▸ TASK INPUT
* * *

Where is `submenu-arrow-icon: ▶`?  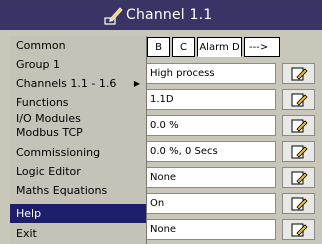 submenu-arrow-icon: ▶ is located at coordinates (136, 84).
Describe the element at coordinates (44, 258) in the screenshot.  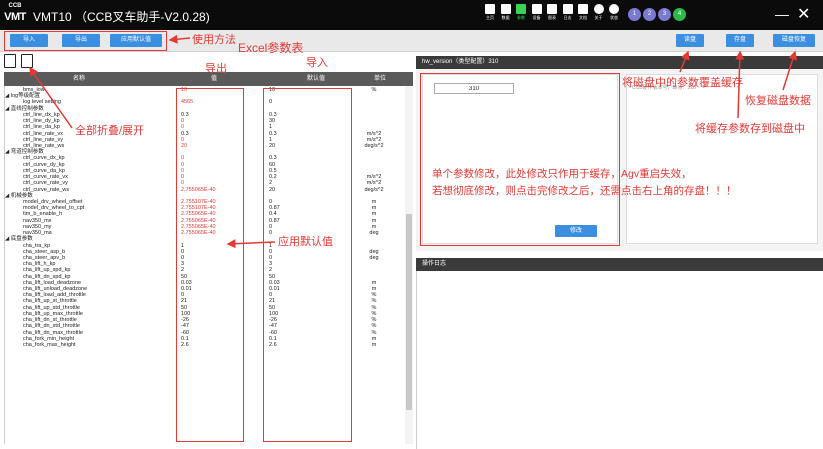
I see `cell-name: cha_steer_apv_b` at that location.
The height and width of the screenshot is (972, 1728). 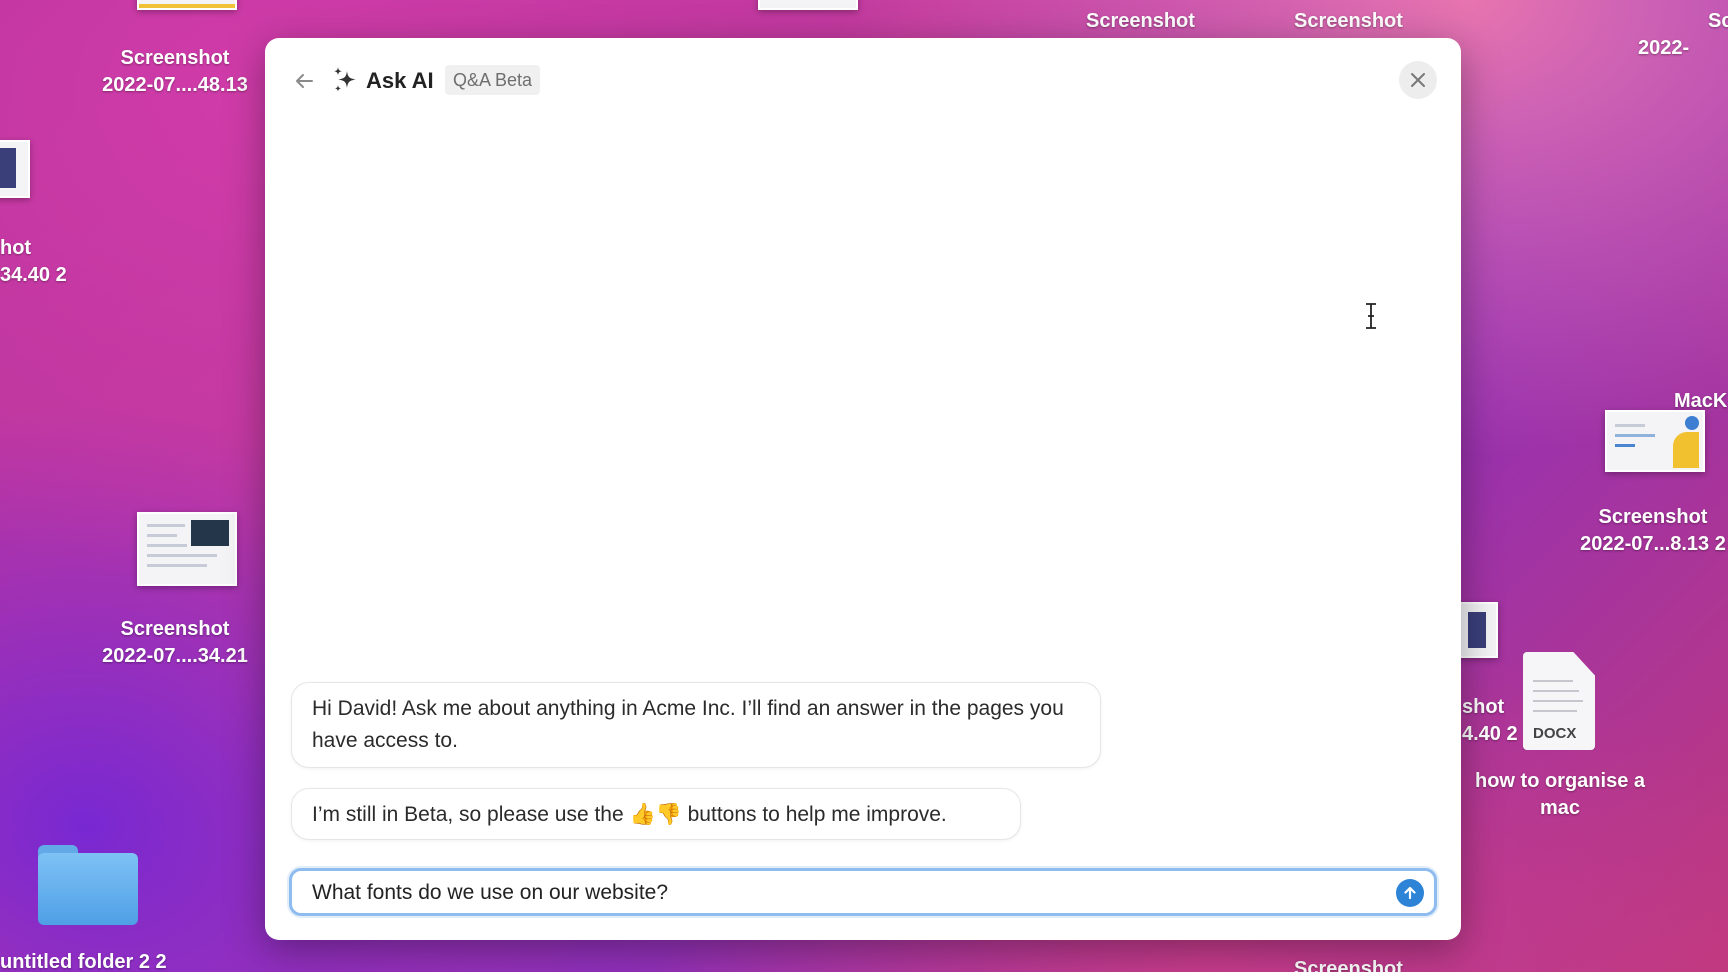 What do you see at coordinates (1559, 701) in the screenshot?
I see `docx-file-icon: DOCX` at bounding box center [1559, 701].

* * *

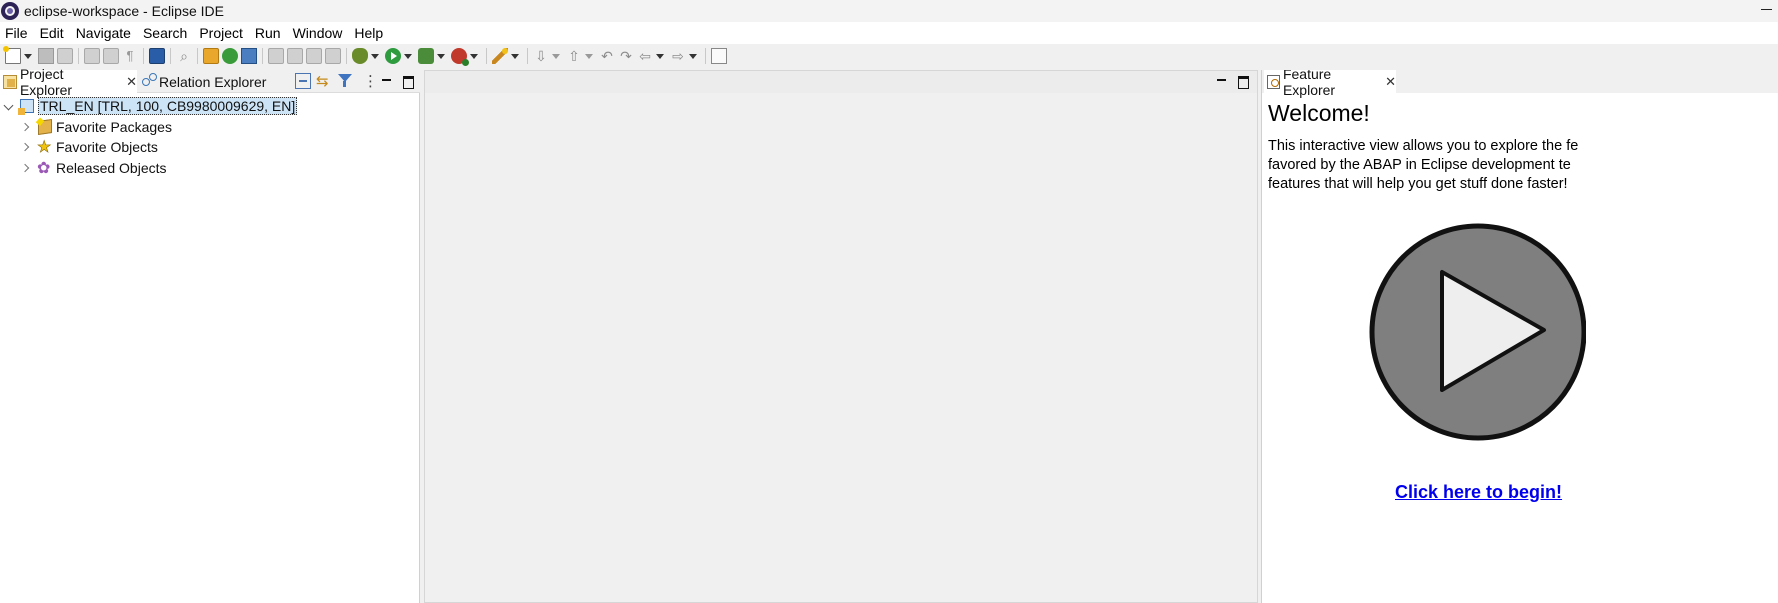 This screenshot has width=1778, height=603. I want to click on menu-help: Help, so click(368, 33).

* * *

▸ EXERCISE
Please swap "screenshot" for "image" in the records from the line with "Describe the element" to the line with "at that location.", and give back only those lines, otherwise unchanged and without the pictures.

▸ EXERCISE SOLUTION
Describe the element at coordinates (44, 258) in the image.  
I see `cell-name: cha_steer_apv_b` at that location.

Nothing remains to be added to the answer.